Saved data entries
————————
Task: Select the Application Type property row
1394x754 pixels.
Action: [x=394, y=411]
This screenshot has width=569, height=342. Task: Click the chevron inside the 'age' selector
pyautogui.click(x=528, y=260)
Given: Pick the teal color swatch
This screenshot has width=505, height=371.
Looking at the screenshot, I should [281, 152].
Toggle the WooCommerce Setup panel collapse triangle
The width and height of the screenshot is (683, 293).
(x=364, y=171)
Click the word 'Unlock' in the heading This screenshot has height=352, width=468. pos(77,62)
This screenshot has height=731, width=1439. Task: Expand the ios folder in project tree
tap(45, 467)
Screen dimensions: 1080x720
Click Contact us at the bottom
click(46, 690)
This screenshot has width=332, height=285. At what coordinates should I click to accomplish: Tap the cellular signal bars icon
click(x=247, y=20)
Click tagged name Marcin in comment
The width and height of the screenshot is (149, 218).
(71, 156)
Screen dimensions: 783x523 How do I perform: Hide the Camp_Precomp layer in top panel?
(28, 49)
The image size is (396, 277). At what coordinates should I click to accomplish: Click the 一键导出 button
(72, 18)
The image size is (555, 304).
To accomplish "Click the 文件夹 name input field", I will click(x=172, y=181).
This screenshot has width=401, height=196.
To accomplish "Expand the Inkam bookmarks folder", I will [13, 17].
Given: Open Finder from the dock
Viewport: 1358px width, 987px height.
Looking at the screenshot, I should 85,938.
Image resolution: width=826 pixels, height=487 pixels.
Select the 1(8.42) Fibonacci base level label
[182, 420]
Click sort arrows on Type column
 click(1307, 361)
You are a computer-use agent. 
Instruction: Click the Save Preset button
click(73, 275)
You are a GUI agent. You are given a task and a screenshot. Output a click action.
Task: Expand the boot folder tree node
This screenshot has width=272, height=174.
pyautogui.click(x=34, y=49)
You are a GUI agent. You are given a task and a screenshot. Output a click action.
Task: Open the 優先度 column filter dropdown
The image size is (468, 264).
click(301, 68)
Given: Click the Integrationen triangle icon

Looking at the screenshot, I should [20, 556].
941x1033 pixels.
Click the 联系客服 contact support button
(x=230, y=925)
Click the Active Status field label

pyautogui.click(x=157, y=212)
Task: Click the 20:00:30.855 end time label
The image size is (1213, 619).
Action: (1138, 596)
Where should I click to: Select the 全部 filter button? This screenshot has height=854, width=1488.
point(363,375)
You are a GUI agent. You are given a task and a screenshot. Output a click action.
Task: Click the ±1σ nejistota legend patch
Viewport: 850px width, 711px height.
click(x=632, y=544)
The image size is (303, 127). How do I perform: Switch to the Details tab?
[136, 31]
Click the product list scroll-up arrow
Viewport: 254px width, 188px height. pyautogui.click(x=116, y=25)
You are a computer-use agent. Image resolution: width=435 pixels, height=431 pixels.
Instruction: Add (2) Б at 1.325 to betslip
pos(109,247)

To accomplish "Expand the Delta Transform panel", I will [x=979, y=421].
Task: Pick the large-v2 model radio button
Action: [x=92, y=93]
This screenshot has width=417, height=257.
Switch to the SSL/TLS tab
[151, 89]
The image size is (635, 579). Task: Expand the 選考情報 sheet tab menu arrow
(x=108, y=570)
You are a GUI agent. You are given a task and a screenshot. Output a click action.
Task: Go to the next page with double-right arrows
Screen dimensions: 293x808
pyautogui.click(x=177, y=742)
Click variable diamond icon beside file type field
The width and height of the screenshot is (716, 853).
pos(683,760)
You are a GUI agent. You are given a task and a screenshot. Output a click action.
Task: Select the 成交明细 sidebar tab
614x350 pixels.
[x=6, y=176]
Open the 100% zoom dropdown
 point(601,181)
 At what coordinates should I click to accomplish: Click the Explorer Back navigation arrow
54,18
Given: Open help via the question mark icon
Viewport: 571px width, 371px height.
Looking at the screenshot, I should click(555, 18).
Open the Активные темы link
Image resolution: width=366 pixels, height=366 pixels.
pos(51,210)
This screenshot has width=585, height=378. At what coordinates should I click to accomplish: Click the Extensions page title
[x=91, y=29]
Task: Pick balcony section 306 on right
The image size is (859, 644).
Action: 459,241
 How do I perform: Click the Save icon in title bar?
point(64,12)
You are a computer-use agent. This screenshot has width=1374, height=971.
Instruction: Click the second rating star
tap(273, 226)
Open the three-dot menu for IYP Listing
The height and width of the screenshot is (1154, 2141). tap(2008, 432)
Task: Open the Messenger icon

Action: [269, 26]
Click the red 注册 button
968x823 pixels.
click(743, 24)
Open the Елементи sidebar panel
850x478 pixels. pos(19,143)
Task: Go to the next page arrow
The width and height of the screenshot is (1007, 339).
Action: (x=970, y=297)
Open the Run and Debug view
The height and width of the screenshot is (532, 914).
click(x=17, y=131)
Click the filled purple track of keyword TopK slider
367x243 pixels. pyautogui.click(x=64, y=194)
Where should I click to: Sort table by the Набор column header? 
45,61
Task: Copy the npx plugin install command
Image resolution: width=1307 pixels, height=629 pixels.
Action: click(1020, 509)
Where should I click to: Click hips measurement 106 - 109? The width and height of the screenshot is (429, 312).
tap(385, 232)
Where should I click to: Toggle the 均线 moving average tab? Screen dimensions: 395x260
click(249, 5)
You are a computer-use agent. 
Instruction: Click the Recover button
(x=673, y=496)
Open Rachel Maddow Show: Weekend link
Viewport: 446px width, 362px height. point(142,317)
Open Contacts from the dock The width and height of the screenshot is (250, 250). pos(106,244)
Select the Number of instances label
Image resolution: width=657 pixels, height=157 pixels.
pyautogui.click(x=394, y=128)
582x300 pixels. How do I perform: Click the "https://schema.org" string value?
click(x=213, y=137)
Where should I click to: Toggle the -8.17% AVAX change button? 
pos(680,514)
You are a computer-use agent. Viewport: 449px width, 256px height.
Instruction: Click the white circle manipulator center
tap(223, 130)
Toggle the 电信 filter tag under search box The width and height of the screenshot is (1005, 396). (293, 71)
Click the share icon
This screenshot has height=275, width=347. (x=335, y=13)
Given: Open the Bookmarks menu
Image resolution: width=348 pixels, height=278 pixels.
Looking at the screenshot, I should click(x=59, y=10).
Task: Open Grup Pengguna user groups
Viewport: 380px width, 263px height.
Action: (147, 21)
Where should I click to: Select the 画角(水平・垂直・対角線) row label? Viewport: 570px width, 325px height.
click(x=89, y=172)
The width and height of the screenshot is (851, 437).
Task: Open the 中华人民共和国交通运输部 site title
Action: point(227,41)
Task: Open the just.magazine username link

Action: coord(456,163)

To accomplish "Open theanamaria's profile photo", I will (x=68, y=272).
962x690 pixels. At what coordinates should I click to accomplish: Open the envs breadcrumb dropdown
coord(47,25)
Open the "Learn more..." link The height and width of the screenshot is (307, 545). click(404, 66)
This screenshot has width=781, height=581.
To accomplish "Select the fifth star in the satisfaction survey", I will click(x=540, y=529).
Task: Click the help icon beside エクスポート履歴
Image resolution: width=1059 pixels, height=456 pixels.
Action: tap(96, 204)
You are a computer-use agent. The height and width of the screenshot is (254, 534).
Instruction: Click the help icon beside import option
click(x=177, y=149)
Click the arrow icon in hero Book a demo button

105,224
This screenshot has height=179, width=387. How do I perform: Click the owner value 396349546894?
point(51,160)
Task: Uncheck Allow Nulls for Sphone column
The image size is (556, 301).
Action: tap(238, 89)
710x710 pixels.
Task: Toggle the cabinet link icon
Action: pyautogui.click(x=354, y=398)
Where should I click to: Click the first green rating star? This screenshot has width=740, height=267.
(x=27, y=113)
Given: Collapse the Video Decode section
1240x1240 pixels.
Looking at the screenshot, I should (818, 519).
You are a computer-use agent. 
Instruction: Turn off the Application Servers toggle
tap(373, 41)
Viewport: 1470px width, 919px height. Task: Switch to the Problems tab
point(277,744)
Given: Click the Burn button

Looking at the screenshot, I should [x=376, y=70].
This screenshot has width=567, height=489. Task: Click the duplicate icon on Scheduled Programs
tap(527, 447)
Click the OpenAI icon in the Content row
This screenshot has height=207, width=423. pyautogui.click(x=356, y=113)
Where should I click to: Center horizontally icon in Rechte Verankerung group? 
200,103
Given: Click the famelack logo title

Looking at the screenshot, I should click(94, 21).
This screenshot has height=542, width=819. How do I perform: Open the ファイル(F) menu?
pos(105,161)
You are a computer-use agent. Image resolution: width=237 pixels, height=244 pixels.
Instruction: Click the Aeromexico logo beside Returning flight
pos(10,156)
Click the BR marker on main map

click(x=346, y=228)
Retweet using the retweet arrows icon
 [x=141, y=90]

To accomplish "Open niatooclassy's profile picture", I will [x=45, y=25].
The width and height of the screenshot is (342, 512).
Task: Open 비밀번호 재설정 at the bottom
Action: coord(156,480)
————————
▸ TASK
All that is wanted is the stretch of lines above from the one containing "Open the Елементи sidebar panel" through the one containing "You are a computer-use agent. Viewport: 449px", duplicated exactly.

▸ TASK SOLUTION
Open the Елементи sidebar panel
850x478 pixels. pos(19,143)
Task: Go to the next page arrow
The width and height of the screenshot is (1007, 339).
Action: (x=970, y=297)
Open the Run and Debug view
The height and width of the screenshot is (532, 914).
click(x=17, y=131)
Click the filled purple track of keyword TopK slider
367x243 pixels. pyautogui.click(x=64, y=194)
Where should I click to: Sort table by the Набор column header? 
45,61
Task: Copy the npx plugin install command
Image resolution: width=1307 pixels, height=629 pixels.
Action: click(1020, 509)
Where should I click to: Click hips measurement 106 - 109? The width and height of the screenshot is (429, 312).
tap(385, 232)
Where should I click to: Toggle the 均线 moving average tab? Screen dimensions: 395x260
click(249, 5)
You are a computer-use agent. 
Instruction: Click the Recover button
(x=673, y=496)
Open Rachel Maddow Show: Weekend link
Viewport: 446px width, 362px height. point(142,317)
Open Contacts from the dock The width and height of the screenshot is (250, 250). pos(106,244)
Select the Number of instances label
Image resolution: width=657 pixels, height=157 pixels.
pyautogui.click(x=394, y=128)
582x300 pixels. How do I perform: Click the "https://schema.org" string value?
click(x=213, y=137)
Where should I click to: Toggle the -8.17% AVAX change button? 
pos(680,514)
You are a computer-use agent. Viewport: 449px width, 256px height.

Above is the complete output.